Written task>
In the DVD Report passage, whose film is Green Book said to be?

The DVD Report #612

Green Book is an Oscar-winning film in the tradition of Wings, It Happened One Night, In the Heat of the Night, Midnight Cowboy, The Sting, Chariots of Fire, Rain Man, Driving Miss Daisy, Chicago, and The King’s Speech in which two disparate characters bond over unusual circumstances. As was the case with It Happened One Night, Rain Man, and Driving Miss Daisy, those circumstances take place largely on the road. Peter Farrelly’s film is not, as its detractors claim, a “white savior movie.”

As in all ten of the previous films cited, the two characters help each other unlike in the so-called white savior films in which a white person, through whose sacrifices, a black person is saved. Examples of that type of film include Glory, Amistad, Finding Forrester, Half Nelson, Gran Torino, The Blind Side, and The Help.

Material>

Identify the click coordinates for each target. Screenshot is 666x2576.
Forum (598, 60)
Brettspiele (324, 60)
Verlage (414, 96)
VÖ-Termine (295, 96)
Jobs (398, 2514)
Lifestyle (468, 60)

==

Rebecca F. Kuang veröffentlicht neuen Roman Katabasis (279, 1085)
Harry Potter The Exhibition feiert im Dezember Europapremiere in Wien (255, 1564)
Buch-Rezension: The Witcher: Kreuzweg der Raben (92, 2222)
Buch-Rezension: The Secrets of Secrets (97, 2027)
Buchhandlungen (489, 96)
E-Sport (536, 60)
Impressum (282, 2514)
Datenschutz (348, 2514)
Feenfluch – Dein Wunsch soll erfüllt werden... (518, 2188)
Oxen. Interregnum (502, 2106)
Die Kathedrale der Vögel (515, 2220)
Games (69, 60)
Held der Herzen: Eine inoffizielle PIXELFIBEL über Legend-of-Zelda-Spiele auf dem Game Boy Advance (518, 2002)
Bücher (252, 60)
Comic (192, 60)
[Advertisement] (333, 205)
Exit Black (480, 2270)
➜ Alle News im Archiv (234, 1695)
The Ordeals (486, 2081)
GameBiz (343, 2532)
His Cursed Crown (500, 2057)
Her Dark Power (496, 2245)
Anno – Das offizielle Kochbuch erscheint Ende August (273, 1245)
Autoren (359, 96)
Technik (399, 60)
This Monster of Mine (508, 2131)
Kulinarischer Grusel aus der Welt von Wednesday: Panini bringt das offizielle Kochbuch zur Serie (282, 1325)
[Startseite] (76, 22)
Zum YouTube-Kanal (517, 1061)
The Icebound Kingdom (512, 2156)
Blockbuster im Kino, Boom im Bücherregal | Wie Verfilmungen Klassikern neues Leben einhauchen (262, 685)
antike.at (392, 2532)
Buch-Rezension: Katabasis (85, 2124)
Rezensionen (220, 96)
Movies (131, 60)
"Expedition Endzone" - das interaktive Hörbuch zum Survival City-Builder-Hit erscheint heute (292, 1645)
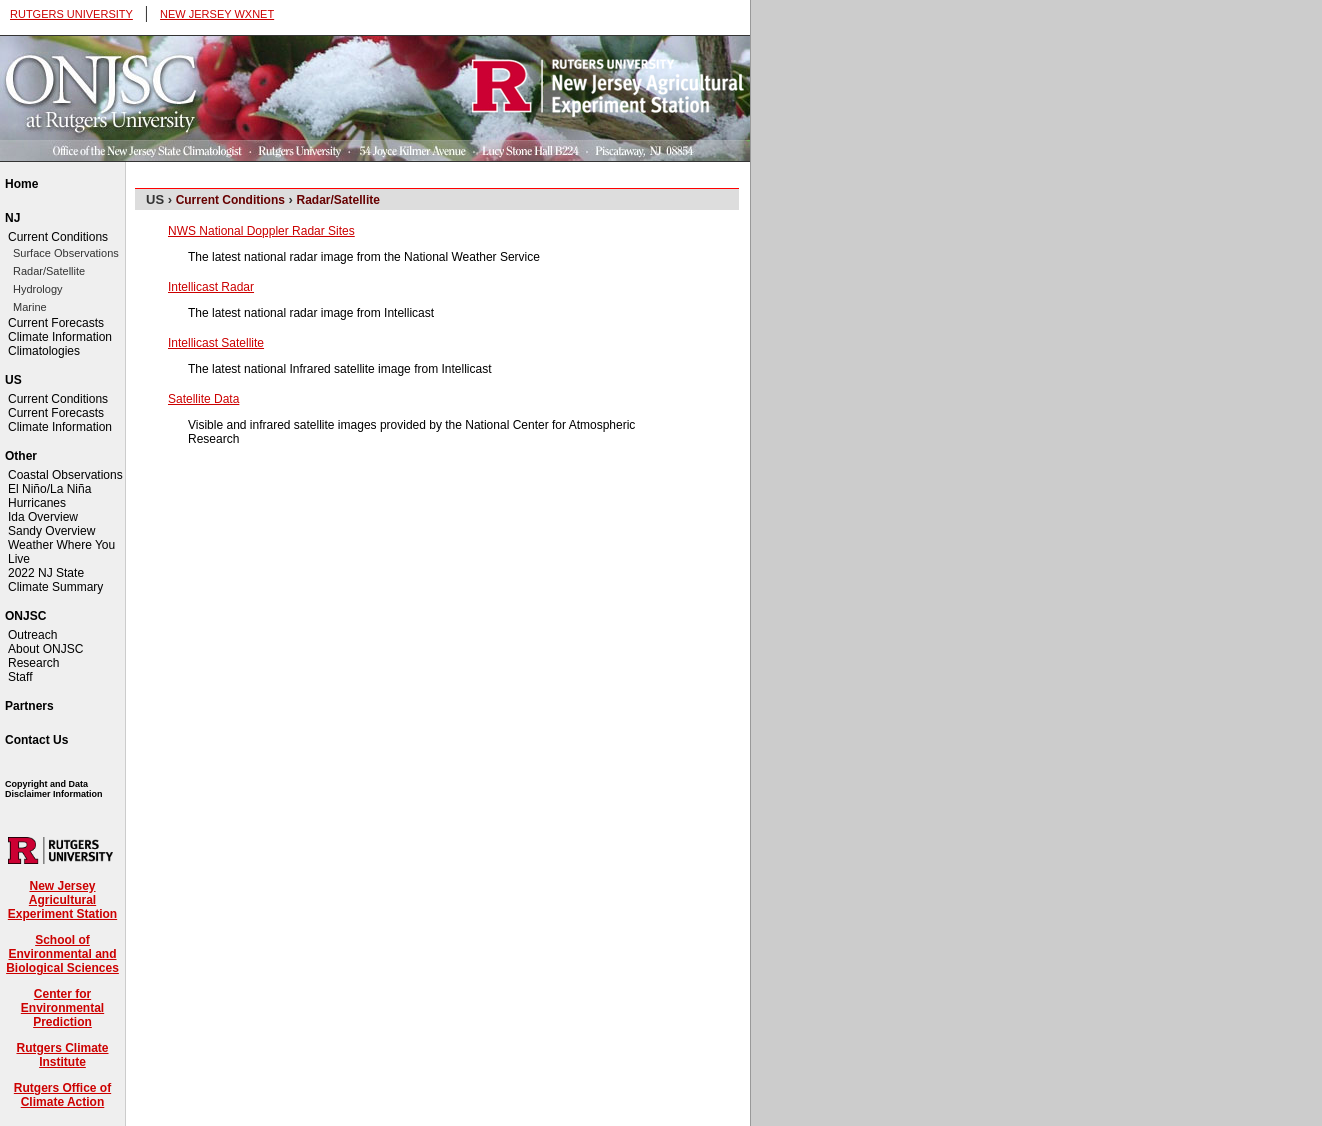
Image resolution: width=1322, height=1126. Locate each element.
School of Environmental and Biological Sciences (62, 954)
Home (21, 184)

Written response>
Peter Farrelly's